Temps de Lecture 18 min.

Tous les deux jours, Richard Patry va au cinéma. Le sien, à Elbeuf (Seine-Maritime), où il est né et habite, là où tout a commencé. Il l’a acheté à 24 ans avec l’argent des banques. A 55 ans, il possède 74 écrans, surtout en Normandie. Il a une tendresse pour son Grand Mercure. Il n’y a plus d’affiches dans le hall. Personne à la caisse. Il descend dans la grande salle, s’assoit au milieu. « Et là, parfois, je suis en larmes. » Pas un spectateur depuis le 14 mars. Quand il fait ses courses, il passe devant le bâtiment et croise son public, dans la rue, à distance.

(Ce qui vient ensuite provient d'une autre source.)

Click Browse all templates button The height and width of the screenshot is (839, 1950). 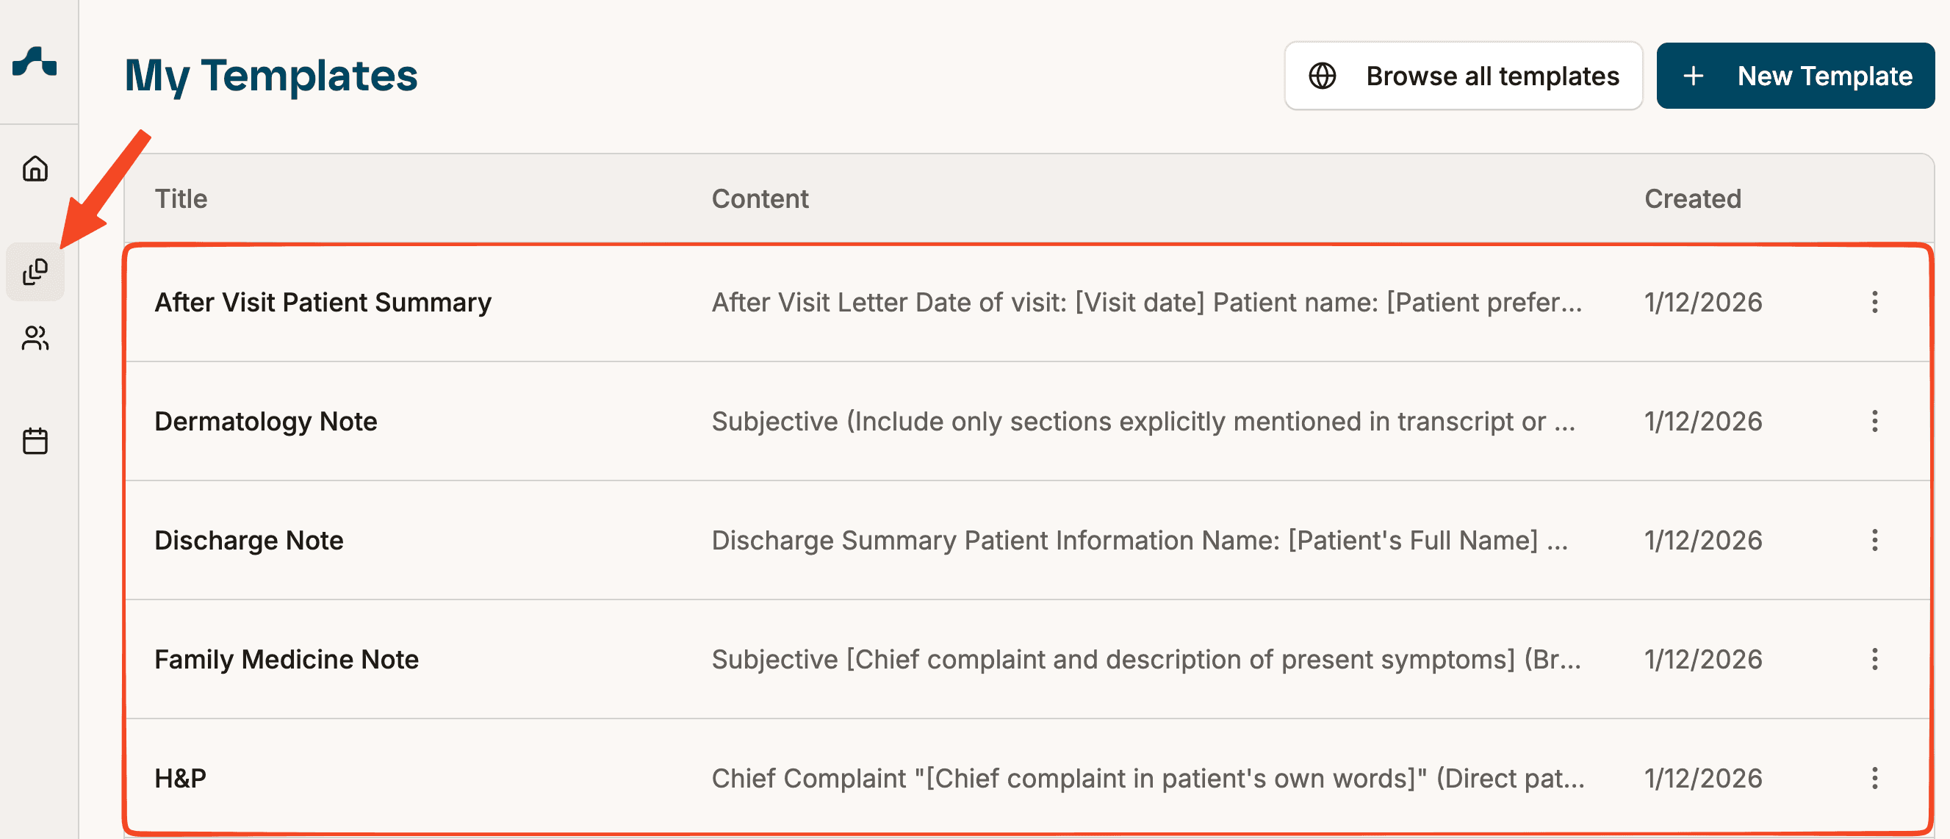(x=1463, y=76)
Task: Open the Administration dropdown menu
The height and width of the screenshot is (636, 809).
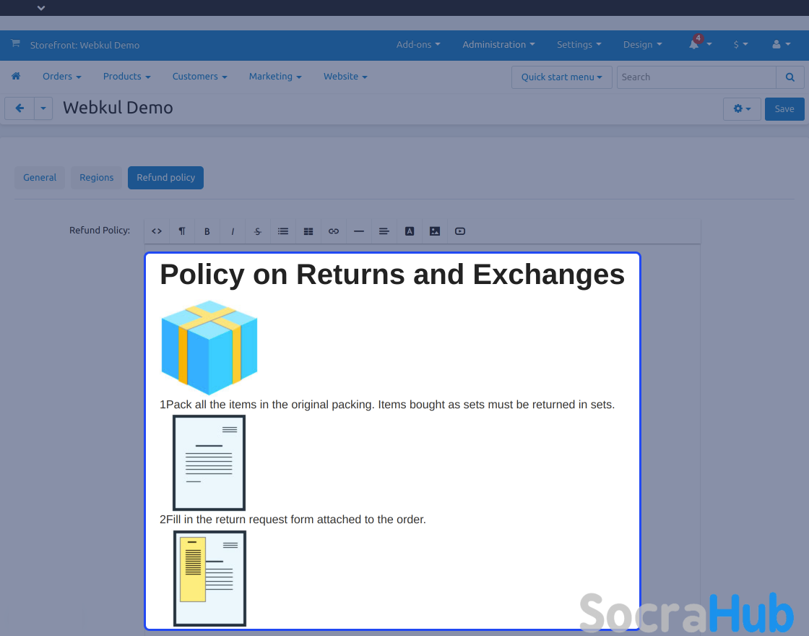Action: coord(498,45)
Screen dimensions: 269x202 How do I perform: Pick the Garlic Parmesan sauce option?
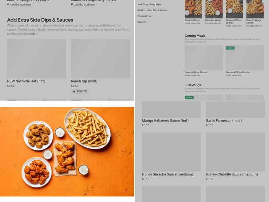[224, 120]
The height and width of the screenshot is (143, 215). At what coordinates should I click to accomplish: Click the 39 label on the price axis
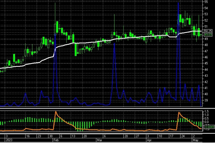coord(206,100)
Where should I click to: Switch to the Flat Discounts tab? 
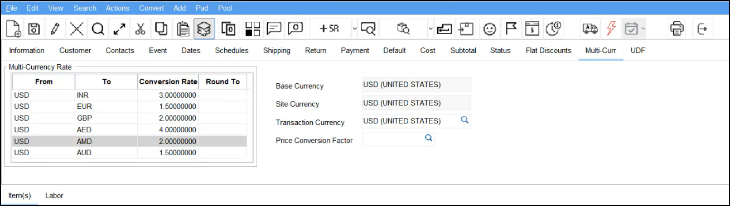tap(548, 50)
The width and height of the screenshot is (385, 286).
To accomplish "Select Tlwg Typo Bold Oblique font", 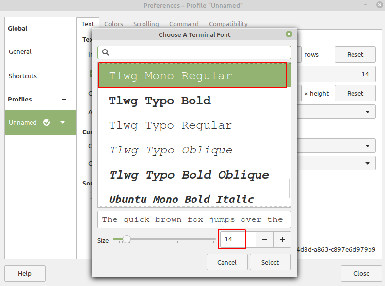I will (x=189, y=175).
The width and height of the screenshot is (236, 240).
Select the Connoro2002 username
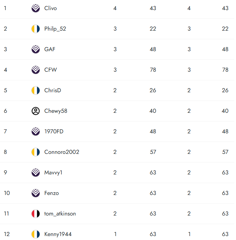[x=62, y=152]
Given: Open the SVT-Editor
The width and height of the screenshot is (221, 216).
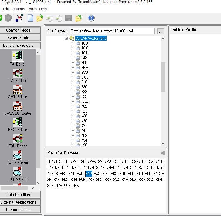Looking at the screenshot, I should click(x=18, y=89).
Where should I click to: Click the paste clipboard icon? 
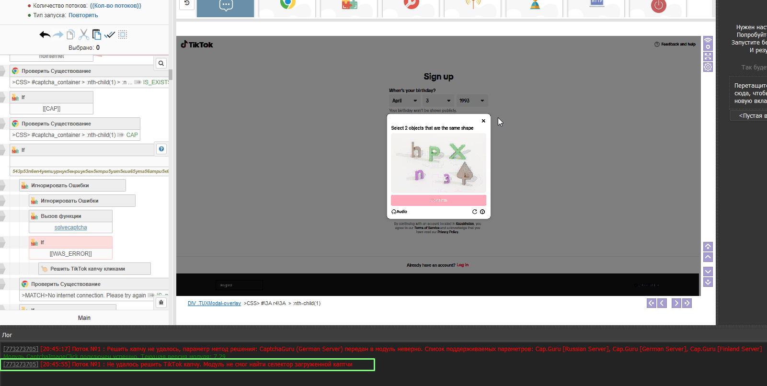(x=97, y=34)
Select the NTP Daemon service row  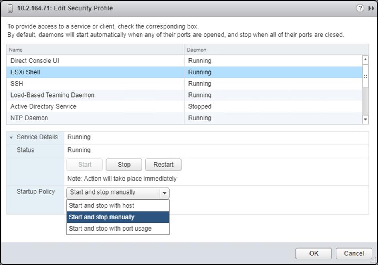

Jean-Marc Pailhole pleure, lui aussi, quand il se rend dans son Cargo de nuit, une salle de concert de 350 places à Arles (Bouches-du-Rhône). « Dans le silence, j’entends la musique des concerts passés, j’entends les gens heureux, et je repars avec mon blues. » Jean-François Chougnet, lui, dirige le Musée des civilisations de l’Europe et de la Méditerranée (MuCEM), à Marseille : « C’est horrible, les œuvres sont comme abandonnées. » Parfois, il les prend en photo. Pour se donner du moral, il jette un œil sur le jardin qui surplombe la mer, « magnifique en cette saison ». Olivier Haber pilote la Seine musicale, salle de 6 500 places à Boulogne-Billancourt (Hauts-de-Seine). Il lâche : « Tous les jours, je fais le deuil des spectacles que j’annule. »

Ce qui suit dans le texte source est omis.